━━━━━ Given information ━━━━━

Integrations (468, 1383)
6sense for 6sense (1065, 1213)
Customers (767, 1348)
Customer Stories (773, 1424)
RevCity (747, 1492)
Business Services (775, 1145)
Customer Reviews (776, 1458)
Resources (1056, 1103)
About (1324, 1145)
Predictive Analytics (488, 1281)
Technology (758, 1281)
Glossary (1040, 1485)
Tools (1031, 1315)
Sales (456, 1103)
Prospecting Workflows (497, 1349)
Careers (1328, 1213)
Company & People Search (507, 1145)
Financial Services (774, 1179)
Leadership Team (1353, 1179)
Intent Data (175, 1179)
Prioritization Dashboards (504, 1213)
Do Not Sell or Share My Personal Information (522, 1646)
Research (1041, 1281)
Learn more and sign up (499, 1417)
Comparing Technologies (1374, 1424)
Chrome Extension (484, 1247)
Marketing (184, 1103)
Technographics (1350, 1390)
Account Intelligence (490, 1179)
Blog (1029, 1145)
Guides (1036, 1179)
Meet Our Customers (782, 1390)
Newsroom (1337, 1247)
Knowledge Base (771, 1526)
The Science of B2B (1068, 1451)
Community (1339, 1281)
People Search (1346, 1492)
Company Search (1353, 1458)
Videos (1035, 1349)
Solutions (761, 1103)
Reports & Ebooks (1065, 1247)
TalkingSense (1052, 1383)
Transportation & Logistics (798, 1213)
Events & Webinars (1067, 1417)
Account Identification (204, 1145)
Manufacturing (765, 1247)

━━━━━
━━━━━ Given information ━━━━━

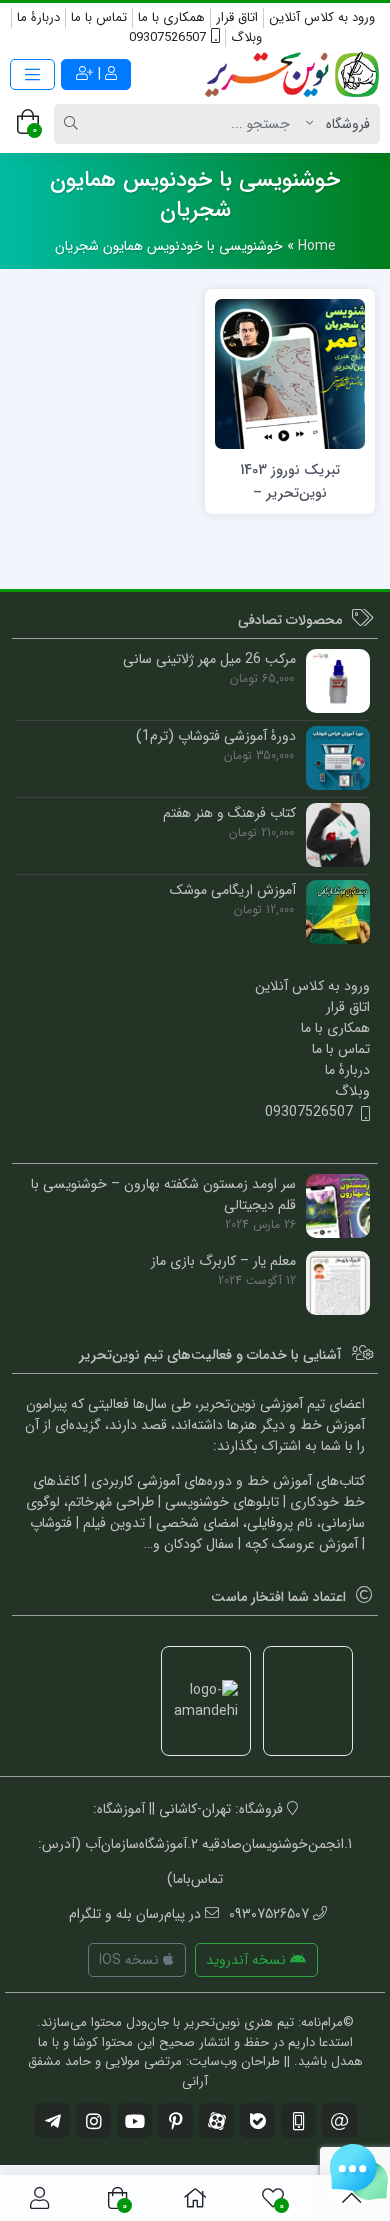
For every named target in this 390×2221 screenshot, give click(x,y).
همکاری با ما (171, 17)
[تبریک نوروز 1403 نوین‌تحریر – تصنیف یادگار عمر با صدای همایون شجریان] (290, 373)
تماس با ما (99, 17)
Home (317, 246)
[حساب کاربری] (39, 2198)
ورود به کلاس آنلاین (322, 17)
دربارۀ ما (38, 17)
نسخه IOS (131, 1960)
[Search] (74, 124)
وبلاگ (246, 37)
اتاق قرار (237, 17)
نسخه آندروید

━━━━━

_Work to be completed_: From the data above, output exactly the lines between the one containing "For every named" and the one containing "نسخه آندروید", counting both of them.

_Problem solution_:
For every named target in this 390×2221 screenshot, give click(x,y).
همکاری با ما (171, 17)
[تبریک نوروز 1403 نوین‌تحریر – تصنیف یادگار عمر با صدای همایون شجریان] (290, 373)
تماس با ما (99, 17)
Home (317, 246)
[حساب کاربری] (39, 2198)
ورود به کلاس آنلاین (322, 17)
دربارۀ ما (38, 17)
نسخه IOS (131, 1960)
[Search] (74, 124)
وبلاگ (246, 37)
اتاق قرار (237, 17)
نسخه آندروید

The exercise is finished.